In a publication in Science Robotics researchers from the Computational Science Lab, UvA (Fredrik Jansson and Jaap Kaandorp) and researchers from the Centre for Genomic Regulation (CRG), EMBL, ICREA, Barcelona, Spain; the Universitat Pompeu Fabra, Spain and the Univeristy of Bristol (UK) show new results about bio-inspired technics applied in robotics
Morphogenesis allows millions of cells to self-organize into intricate structures with a wide variety of functional shapes during embryonic development. This process emerges from local interactions of cells under the control of gene circuits which are identical in every cell, and is robust to intrinsic noise and adaptable to changing environments. Constructing human technology with these properties presents a significant opportunity in robotics applications ranging from construction to exploration (Slavkov et al., 2018). By combining cell-based modelling techniques and models of gene regulatory networks we can develop a new technology inspired by embryogenesis where agents (the simulated cells) due to movement of the agents and pattern formation (controlled by simulated GRNs) to evolve new structures by self-organization where no central controller is needed and structures emerge through self-organization
Morphogenesis in nature may use two different approaches: hierarchical, top-down control or spontaneously self-organizing dynamics such as reaction-diffusion Turing patterns.

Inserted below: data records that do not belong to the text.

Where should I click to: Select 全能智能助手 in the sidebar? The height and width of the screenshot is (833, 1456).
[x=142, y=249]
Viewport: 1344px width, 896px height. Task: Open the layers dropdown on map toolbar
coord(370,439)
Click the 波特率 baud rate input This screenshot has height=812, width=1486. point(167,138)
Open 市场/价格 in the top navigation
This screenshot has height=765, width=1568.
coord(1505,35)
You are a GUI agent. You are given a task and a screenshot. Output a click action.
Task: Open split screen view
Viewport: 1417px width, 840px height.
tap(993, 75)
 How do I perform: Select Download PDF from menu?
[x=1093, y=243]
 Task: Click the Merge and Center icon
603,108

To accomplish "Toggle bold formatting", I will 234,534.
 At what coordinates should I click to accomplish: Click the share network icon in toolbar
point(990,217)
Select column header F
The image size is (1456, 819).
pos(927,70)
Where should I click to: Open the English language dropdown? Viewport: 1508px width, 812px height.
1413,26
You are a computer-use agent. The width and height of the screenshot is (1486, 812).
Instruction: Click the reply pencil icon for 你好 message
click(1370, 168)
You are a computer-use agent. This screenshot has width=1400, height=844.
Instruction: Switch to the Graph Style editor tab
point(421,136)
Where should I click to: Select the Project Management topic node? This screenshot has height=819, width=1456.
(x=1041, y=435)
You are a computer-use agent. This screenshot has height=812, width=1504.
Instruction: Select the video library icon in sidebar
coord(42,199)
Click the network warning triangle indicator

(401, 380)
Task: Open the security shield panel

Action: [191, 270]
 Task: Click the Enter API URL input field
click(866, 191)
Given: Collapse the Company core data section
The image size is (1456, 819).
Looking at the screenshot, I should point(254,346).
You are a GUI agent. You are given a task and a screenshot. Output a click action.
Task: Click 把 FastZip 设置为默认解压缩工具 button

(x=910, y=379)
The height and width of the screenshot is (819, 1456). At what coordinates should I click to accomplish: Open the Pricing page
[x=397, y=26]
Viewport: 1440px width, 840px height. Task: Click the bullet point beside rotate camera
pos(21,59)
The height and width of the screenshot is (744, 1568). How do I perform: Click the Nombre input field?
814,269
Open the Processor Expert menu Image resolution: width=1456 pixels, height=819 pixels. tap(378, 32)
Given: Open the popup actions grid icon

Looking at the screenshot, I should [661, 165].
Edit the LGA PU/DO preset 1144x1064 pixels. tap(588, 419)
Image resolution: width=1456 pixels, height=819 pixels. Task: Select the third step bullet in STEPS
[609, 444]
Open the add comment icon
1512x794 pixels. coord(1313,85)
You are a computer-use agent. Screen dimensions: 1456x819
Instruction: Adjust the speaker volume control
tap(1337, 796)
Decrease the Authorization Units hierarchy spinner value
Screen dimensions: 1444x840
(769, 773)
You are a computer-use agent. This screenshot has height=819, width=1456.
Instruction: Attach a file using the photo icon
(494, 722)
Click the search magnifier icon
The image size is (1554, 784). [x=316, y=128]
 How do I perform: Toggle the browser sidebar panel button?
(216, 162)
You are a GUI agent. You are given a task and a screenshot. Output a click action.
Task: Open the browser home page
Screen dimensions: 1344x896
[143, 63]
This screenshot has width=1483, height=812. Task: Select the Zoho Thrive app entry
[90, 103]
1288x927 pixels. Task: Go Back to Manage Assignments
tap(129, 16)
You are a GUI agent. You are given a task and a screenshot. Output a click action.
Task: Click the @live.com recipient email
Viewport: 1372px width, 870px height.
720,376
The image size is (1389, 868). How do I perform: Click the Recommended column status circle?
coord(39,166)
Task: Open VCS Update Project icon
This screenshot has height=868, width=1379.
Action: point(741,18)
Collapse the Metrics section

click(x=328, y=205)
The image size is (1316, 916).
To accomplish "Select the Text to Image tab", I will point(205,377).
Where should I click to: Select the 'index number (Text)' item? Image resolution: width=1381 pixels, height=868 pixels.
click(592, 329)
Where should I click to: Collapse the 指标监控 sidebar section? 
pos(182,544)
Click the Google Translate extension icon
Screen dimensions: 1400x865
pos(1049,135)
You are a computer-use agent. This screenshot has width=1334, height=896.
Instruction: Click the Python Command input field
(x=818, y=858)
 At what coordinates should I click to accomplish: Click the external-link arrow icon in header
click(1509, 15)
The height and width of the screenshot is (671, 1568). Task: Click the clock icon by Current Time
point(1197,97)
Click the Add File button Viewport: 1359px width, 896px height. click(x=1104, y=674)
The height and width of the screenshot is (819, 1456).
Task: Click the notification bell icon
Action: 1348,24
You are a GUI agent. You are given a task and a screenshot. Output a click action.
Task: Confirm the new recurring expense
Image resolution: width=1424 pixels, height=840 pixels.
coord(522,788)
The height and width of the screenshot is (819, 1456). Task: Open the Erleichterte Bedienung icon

In this paper, we provide the first demonstration of purely self-organizing behaviors to create emergent morphologies in large swarms of real robots. The robots achieve this collective organization without any self-localization, and instead rely entirely on local interactions with neighbors. Results show swarms of 300 robots that self-construct organic and adaptable shapes that are robust to damage. This is the first step towards the emergence of functional shape formation in robotic swarms following principles of self-organized morphogenetic engineering.